REQUIRED WORK:
In the records below, begin at the line that has "Select Sales Success" and stop after the line that has "Minimize the Dynamo"; quote those lines verbatim and nothing more.

SUPPLIED RECORDS:
══════════

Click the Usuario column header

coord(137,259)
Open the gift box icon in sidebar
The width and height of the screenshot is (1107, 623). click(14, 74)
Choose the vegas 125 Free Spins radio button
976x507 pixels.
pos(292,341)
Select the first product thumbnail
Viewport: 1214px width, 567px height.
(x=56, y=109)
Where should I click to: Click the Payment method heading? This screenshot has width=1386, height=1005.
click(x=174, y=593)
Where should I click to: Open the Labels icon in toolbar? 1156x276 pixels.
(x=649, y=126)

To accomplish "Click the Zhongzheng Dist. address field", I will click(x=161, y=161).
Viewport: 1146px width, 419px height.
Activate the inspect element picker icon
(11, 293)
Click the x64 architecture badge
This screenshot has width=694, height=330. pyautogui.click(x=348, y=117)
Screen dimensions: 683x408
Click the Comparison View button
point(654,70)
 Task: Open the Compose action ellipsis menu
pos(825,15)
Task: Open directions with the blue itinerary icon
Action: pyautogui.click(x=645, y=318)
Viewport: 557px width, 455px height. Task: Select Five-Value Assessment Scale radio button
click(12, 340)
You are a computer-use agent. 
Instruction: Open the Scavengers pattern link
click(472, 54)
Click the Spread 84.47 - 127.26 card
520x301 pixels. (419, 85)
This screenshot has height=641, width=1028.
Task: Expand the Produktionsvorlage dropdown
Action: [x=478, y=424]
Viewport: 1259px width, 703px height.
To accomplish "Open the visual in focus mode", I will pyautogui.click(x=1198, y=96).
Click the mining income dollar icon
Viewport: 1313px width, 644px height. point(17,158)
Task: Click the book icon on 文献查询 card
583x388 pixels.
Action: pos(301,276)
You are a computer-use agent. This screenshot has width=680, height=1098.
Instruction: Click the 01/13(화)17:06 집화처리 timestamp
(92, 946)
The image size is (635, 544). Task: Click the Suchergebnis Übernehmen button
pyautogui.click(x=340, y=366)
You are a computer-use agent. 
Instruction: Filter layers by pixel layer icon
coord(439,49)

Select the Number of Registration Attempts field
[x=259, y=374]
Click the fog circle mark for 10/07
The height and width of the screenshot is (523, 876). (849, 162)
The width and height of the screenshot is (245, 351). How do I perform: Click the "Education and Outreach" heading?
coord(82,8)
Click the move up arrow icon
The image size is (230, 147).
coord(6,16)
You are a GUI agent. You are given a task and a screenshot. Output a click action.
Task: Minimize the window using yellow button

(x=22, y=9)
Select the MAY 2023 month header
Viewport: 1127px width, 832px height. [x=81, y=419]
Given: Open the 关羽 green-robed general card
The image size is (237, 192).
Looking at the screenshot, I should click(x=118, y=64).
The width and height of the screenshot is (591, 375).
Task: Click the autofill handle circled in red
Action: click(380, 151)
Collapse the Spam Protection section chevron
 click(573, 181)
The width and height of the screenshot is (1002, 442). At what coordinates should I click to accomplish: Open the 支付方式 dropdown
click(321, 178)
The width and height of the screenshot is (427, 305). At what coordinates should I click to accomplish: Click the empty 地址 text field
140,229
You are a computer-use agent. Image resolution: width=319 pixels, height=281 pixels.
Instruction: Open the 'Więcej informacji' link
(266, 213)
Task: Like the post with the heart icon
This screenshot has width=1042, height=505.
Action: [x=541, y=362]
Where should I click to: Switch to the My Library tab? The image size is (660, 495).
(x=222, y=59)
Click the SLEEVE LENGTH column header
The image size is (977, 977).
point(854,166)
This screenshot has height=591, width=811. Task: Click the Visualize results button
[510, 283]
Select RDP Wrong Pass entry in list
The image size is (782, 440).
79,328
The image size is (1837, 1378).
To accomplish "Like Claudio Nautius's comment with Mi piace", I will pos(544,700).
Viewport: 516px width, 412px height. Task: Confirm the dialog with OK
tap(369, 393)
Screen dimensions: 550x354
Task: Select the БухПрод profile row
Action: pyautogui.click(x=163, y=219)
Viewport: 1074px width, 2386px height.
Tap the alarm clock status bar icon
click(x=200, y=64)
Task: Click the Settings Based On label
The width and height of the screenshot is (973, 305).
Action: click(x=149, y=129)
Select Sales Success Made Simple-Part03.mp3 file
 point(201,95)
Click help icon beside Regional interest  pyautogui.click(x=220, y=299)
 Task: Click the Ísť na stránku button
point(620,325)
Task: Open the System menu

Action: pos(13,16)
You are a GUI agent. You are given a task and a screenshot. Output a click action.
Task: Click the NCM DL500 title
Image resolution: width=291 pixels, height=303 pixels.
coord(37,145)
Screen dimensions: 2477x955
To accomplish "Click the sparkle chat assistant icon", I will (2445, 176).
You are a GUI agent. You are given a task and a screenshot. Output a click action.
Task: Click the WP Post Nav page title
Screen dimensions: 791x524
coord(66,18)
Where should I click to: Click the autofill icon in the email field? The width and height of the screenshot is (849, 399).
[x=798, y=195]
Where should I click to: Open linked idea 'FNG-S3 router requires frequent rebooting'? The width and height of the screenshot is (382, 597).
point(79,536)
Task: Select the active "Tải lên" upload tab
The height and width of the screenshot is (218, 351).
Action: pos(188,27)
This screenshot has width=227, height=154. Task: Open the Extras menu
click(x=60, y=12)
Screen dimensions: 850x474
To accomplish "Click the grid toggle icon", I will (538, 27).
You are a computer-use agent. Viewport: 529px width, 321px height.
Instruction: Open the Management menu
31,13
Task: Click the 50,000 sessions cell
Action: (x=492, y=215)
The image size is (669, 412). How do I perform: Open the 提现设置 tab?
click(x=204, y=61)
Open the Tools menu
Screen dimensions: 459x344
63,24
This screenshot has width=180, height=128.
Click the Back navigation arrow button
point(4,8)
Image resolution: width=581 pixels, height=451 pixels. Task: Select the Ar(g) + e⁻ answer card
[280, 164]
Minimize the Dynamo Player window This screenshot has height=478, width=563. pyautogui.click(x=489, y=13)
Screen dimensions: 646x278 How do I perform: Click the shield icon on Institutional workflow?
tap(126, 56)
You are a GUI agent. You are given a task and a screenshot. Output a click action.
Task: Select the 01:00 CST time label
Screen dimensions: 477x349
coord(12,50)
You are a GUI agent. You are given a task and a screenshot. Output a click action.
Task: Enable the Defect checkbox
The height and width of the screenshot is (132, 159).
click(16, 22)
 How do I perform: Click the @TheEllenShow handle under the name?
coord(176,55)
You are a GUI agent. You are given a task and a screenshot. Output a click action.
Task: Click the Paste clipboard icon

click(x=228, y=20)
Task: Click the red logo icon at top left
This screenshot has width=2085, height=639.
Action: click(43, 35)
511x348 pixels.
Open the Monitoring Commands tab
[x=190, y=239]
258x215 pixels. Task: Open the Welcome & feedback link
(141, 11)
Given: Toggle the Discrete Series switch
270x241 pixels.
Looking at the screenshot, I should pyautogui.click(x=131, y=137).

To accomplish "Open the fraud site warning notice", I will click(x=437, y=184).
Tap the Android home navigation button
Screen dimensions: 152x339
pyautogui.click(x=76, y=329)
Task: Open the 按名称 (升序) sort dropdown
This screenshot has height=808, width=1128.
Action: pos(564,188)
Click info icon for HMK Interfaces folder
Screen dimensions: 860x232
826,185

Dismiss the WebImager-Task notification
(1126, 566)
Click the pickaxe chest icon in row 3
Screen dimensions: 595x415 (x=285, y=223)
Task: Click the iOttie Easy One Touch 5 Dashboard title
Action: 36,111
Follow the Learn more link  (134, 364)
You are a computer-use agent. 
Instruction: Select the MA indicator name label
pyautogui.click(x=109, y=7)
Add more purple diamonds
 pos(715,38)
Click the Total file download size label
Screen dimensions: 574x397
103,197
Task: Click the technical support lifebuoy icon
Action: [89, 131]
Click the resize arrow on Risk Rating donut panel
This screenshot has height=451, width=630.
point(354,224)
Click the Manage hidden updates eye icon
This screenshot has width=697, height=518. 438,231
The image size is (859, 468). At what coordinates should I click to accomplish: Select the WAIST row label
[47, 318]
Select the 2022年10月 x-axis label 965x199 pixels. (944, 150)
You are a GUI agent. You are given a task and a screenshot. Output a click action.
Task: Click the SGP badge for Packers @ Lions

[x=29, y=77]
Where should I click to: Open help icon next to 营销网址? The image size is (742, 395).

══════════

SOLUTION FOR THIS EXERCISE:
Select Sales Success Made Simple-Part03.mp3 file
 point(201,95)
Click help icon beside Regional interest  pyautogui.click(x=220, y=299)
 Task: Click the Ísť na stránku button
point(620,325)
Task: Open the System menu

Action: pos(13,16)
You are a GUI agent. You are given a task and a screenshot. Output a click action.
Task: Click the NCM DL500 title
Image resolution: width=291 pixels, height=303 pixels.
coord(37,145)
Screen dimensions: 2477x955
To accomplish "Click the sparkle chat assistant icon", I will (2445, 176).
You are a GUI agent. You are given a task and a screenshot. Output a click action.
Task: Click the WP Post Nav page title
Screen dimensions: 791x524
coord(66,18)
Where should I click to: Click the autofill icon in the email field? The width and height of the screenshot is (849, 399).
[x=798, y=195]
Where should I click to: Open linked idea 'FNG-S3 router requires frequent rebooting'? The width and height of the screenshot is (382, 597).
point(79,536)
Task: Select the active "Tải lên" upload tab
The height and width of the screenshot is (218, 351).
Action: pos(188,27)
This screenshot has width=227, height=154. Task: Open the Extras menu
click(x=60, y=12)
Screen dimensions: 850x474
To accomplish "Click the grid toggle icon", I will (538, 27).
You are a computer-use agent. Viewport: 529px width, 321px height.
Instruction: Open the Management menu
31,13
Task: Click the 50,000 sessions cell
Action: (x=492, y=215)
The image size is (669, 412). How do I perform: Open the 提现设置 tab?
click(x=204, y=61)
Open the Tools menu
Screen dimensions: 459x344
63,24
This screenshot has width=180, height=128.
Click the Back navigation arrow button
point(4,8)
Image resolution: width=581 pixels, height=451 pixels. Task: Select the Ar(g) + e⁻ answer card
[280, 164]
Minimize the Dynamo Player window This screenshot has height=478, width=563. pyautogui.click(x=489, y=13)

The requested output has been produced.